2Le premier chapitre, Les réformes vues d’en haut, est le récit des réformes depuis l’observatoire du ministère de l’Éducation nationale qui les a promues et pilotées. Quatre périodes sont identifiées. Dans un premier temps se mettent en place des outils destinés à piloter la réforme (2004-2007). Vient après une redéfinition des rapports de pouvoir au sein des universités, en particulier par leur mise en concurrence et par la création des pôles d’excellence (2007-2011). La réforme est ensuite mise en œuvre : les principes définis préalablement sont traduits dans l’action (2011-2017). Enfin, les auteurs constatent une radicalisation des changements introduits (2017-2020). La première ligne de force de ces politiques est la transformation des universités selon le modèle des entreprises, avec un président « patron », un conseil d’administration ouvert sur le monde de l’entreprise, une concurrence exacerbée entre les universitaires et entre les établissements et l’introduction d’une culture du management. La différenciation des universités en deux catégories constitue le deuxième principe structurant : d’un côté les universités d’excellence (une dizaine sur le territoire national), de l’autre le reste des établissements. La troisième ligne de force est le pilotage politique de la recherche scientifique, le ministère renforçant son contrôle et déterminant les programmes de recherche soutenus financièrement.

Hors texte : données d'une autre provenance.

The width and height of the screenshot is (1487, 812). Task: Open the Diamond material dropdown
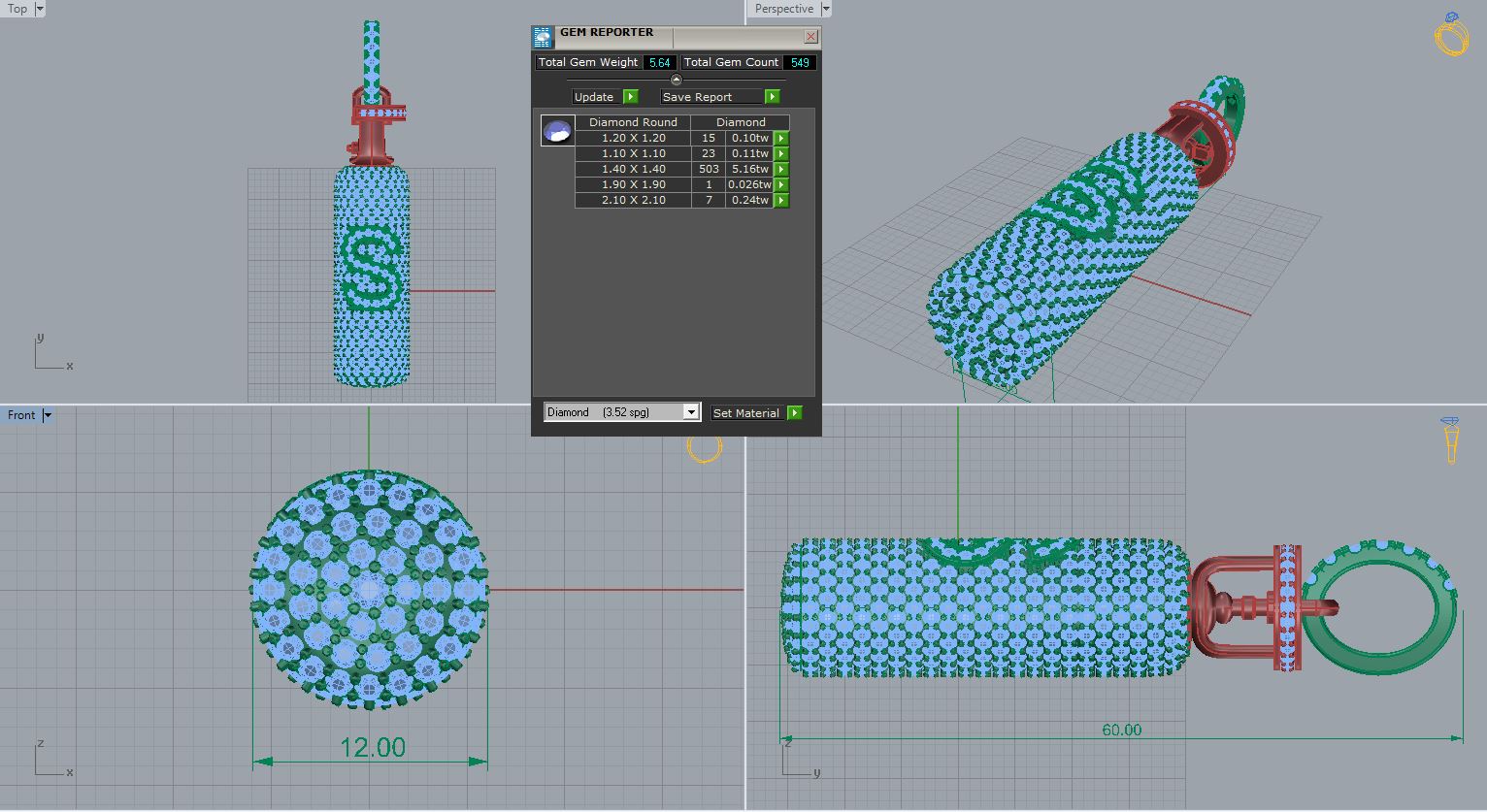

3Borner le champ des possibles revient sur les rapports qui balisent le consensus réformateur, lequel « ne résulte pas d’un complot ni d’une simple traduction des consignes venues d’ailleurs » (p. 52). La doctrine est définie graduellement grâce à une dynamique de sédimentation du discours. Sur le plan de la forme, l’analyse des 63 principaux rapports sur l’enseignement supérieur et la recherche en France (1990-2020) permet de cerner la méthode : une étude compétente destinée à l’autorité publique ; un recueil de faits, attestés par des chiffres ; une identification des problèmes et enfin une proposition de solutions. « Le lien étroit entre diagnostic et remèdes suggère une certaine circularité entre ces deux moments du discours : […] on ne saura jamais si le diagnostic ne découle pas du remède qu’on souhaite administrer » (p. 53). Sur le plan du contenu, les rapports recommandent que les universités soient autonomes, ce qui implique un mode de gouvernance plus efficace et une évaluation plus rigoureuse.
4Le troisième chapitre, Le ministère aux commandes, s’intéresse aux personnages de cette pièce de théâtre : ceux qui mettent en forme la doctrine, ceux qui pilotent la mise en œuvre et ceux qui l’exécutent localement. « Le ministère était aux commandes et, à partir de 2009, colonisait les postes-clefs sur le terrain tout en recrutant un personnel nouveau, représentatif des nouveaux rapports de force » (p. 129). Le personnel responsable de la gestion de l’université et de la recherche devient de plus en plus homogène quant aux principes qui guident son action, dans le sens des visées de la réforme. Une analyse fine des profils personnels et professionnels de ces individus rend compte de la transformation qui s’opère et de leur nouveau rôle de « soldats de la réforme » (p. 154).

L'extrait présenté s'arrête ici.